Once inside, where German and French were spoken interchangeably, along with a smattering of Alsatian, Swiss-German, and Swabian-German, Gustov ordered a beer and sat between two stalwart lads who were not old enough to be drinking but did so copiously. Above them on the wall was a stag head with an antler rack of mythic dimensions, like something Beowulf might have felled. Old men played darts and older men played dominoes. The piano was dreadfully out of tune.
Gustov asked about Englishmen. Were there any around? No, they told him, all the Tommies were out in the scrap, humping their rucksacks through the mud. No one here knew of any man from Britain, but they had plenty to say of the quality of British food. The bartender, who’d lost an eye while fighting for his country’s imperial interests in the Boxer Rebellion, said to him, “Everything they eat across the Channel is boiled to death in steam, then covered in a watery white sauce made of wallpaper paste.”
Gustov could respond to that only with a laugh and several swallows of beer.
How many taverns lined this street? It was going to be an interesting night.
****
At half past three in the morning, Ellenor woke when someone entered her room.
She’d spent the evening speaking with Klaus. Though he didn’t press her for her story, she told him nearly everything, from the crash landing on the hill to the trading away of her honey bee pendant for a quilt to keep her warm. There was little reason to lie to him, as he knew that Alec was Sarah’s brother and therefore a Briton here without permission. Klaus would not reveal them to the authorities—or so she hoped.

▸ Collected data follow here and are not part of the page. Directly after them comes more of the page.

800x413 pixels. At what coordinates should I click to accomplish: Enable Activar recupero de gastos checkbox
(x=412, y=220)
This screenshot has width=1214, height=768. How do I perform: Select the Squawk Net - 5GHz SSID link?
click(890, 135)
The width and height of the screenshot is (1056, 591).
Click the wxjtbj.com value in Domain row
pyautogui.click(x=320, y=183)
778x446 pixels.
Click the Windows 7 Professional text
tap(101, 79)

The only other resident of the house was Klaus’s longtime attendant, Uli, who prepared a dinner of braised cabbage and hot potato salad. Ellenor’s hunger surprised her. She placed a tray outside Alec’s room and knocked on the door but wasn’t surprised when he didn’t answer. Holding her own sorrow at bay, she listened to the radio news update with Klaus after dinner and then permitted Uli to draw her a bath. As upset as she was, she was not about to deny the glory of hot water and soap, even if it was wartime soap with no scent.
She returned to her small room to find that Uli had placed a selection of sleeping gowns on the narrow bed; she suspected these garments had once belonged to Sarah Weller, which made her simultaneously grateful and sad. She knew she wouldn’t sleep, but the weight of the last few days pressed down upon her, and she plunged into her dreams…

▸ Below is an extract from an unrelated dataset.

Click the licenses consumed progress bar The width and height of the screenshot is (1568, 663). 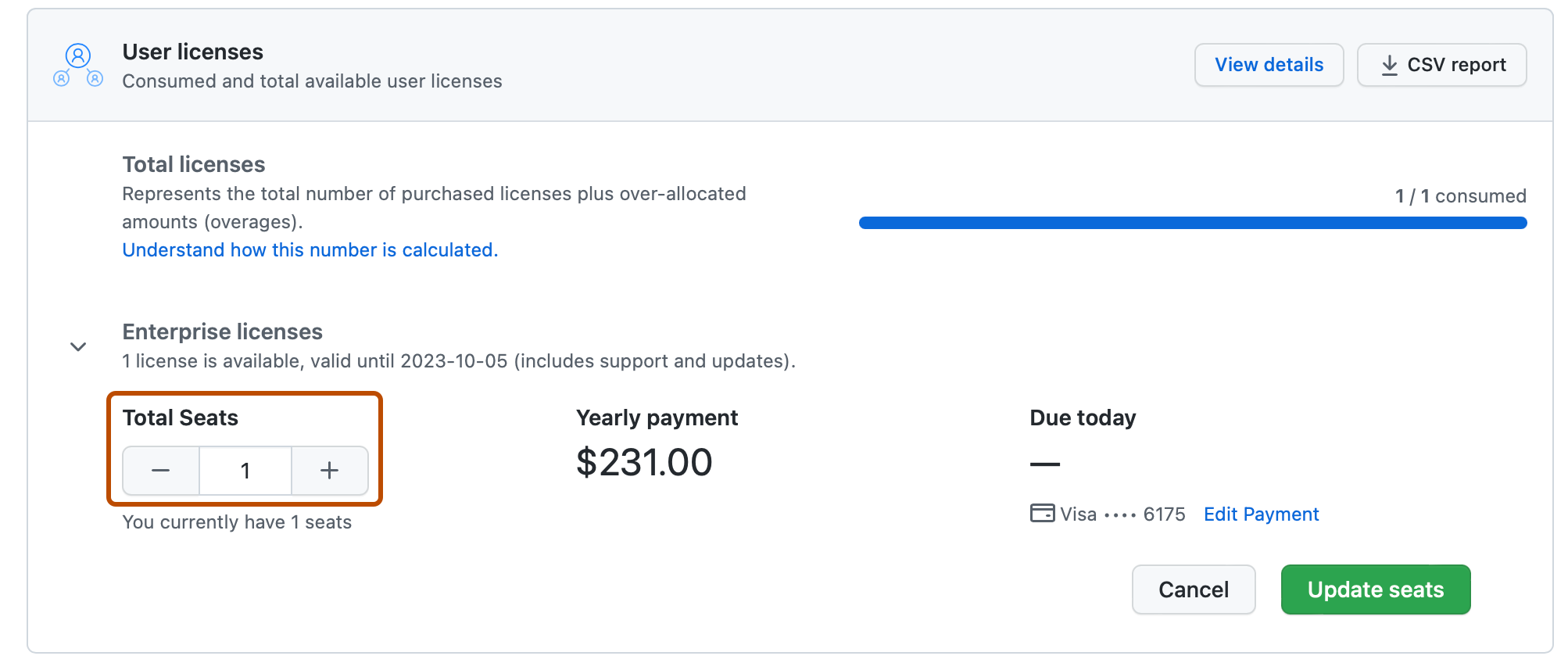(x=1193, y=223)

Now, hours later, she sat straight up, a gasp trapped in her throat. A figure in her doorway was silhouetted by the candle it held.
“Get the hell out,” she hissed in English, too dazed and afraid to remember otherwise.
“I apologize,” Uli said in German. “I would not have disturbed you, madam, if it were not a matter of urgency.”
She thought of Alec. What had he done? “Is Alec all right?”
“Please, madam, follow me. Your friend is fine. I’ve already awakened him. He’s waiting for us downstairs. We must hurry.”
“Hurry?” It didn’t make sense. Yet she knew this was not a piece of the dream she’d been enjoying, the one about boats and parasols and languid river rides. “I’ll be out in a moment.”
Uli left without another word.
Ellenor dressed quickly in clothes he’d provided. In the lamplight, it was hard to see much of the outfit save that it was far more ladylike than what she’d been wearing when she arrived. The fit was somewhat large for her but not so much as to be uncomfortable. She was wearing a dead woman’s clothes.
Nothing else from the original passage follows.